Mary D. Garrard, Professor of Art History

Education:

PhD, The Johns Hopkins University (1970)
MA, Harvard University (1960)
BA, Newcomb College (Tulane University) (1958)



Professor Garrard's scholarship has embraced Italian Renaissance and Baroque art and feminist studies. She is the author of Artemisia Gentileschi: The Image of the Female Hero in Italian Baroque Art (Princeton University Press, 1989). and Artemisia Gentileschi Around 1622: The Shaping and Reshaping of an Artistic Identity. She has published articles and reviews on Michelangelo, Raphael, Leonardo da Vinci, Jacopo Sansovino, Sofonisba Anguissola, Artemisia Gentileschi, and feminist art theory, in The Art Bulletin, Burlington Magazine, Journal of the Warburg and Courtauld Institutes, and other journals.

With colleague Norma Broude, Garrard edited and contributed to two volumes that have become textbook classics: Feminism and Art History: Questioning the Litany (Harper & Row, 1982), and The Expanding Discourse: Feminism and Art History (HarperCollins, 1992). A third collection of feminist essays, Reclaiming Female Agency: Feminist Art History after Postmodernism is presently being published by the University of California Press.
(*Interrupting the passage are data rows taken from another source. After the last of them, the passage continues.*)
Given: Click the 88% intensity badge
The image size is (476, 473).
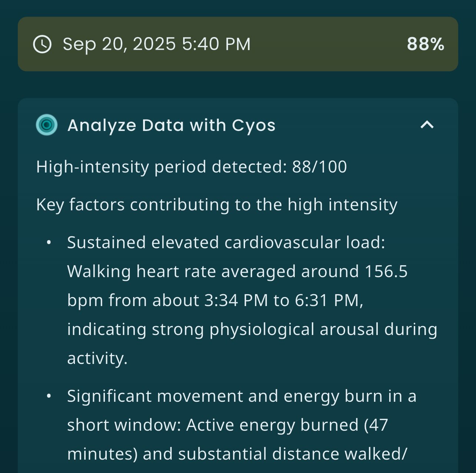Looking at the screenshot, I should click(x=425, y=44).
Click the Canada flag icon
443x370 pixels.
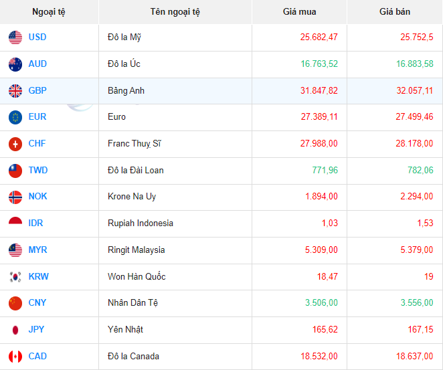tap(15, 356)
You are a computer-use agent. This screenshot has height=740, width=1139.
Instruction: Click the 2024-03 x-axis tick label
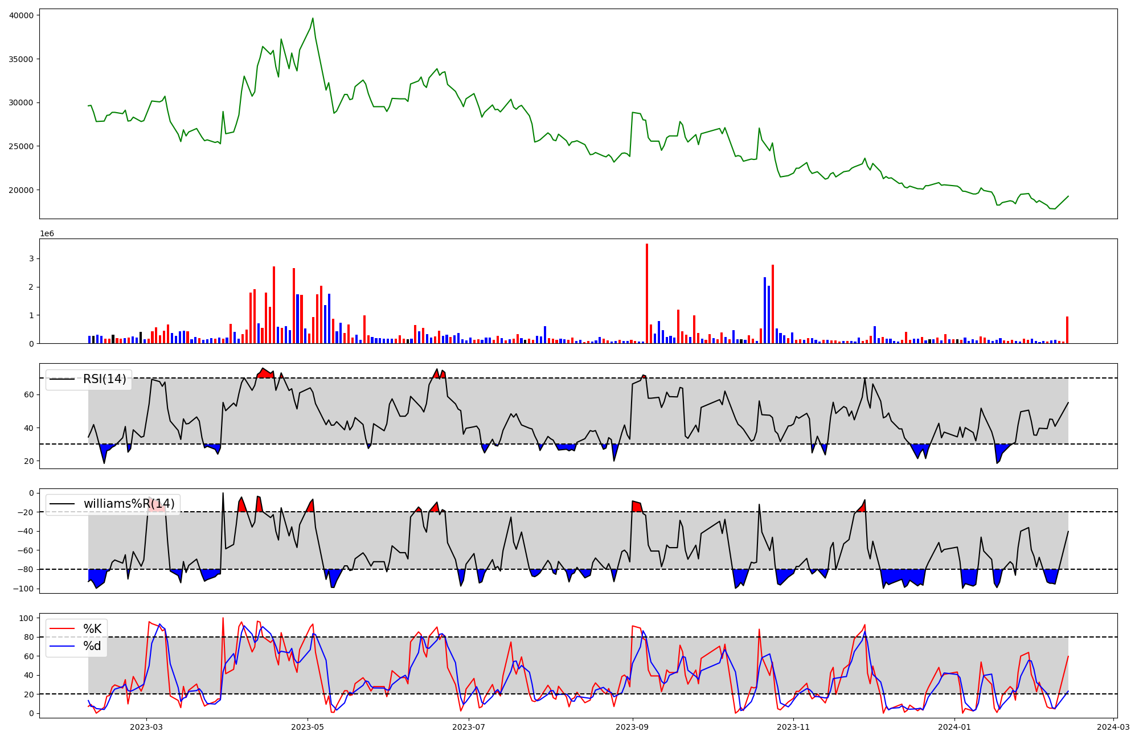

A fourth collaborative book edited by Broude and Garrard is The Power of Feminist Art: The American Movement of the 1970s, History and Impact (Harry N. Abrams, 1994; paperback, 1996).

Professor Garrard has lectured extensively at universities, colleges and museums across the country and abroad. She served as national President of Women's Caucus for Art (1974-76), as a member of the Board of Directors of the College Art Association, and in 1979-81 she was Chair of the CAA Committee on the Status of Women. She has also served as Chair of the Department of Art, American University.

Garrard teaches two graduate level courses in Italian Renaissance art (Giotto to Bellini, and Leonardo to Caravaggio), and she also teaches the art history methods course for entering graduate students (Approaches to Art History). Her seminar topics have included: Michelangelo, Leonardo da Vinci, Mannerism, Titian, Caravaggio, Women and Gender in Renaissance Art, and Women Artists from Antiquity through the 18th Century.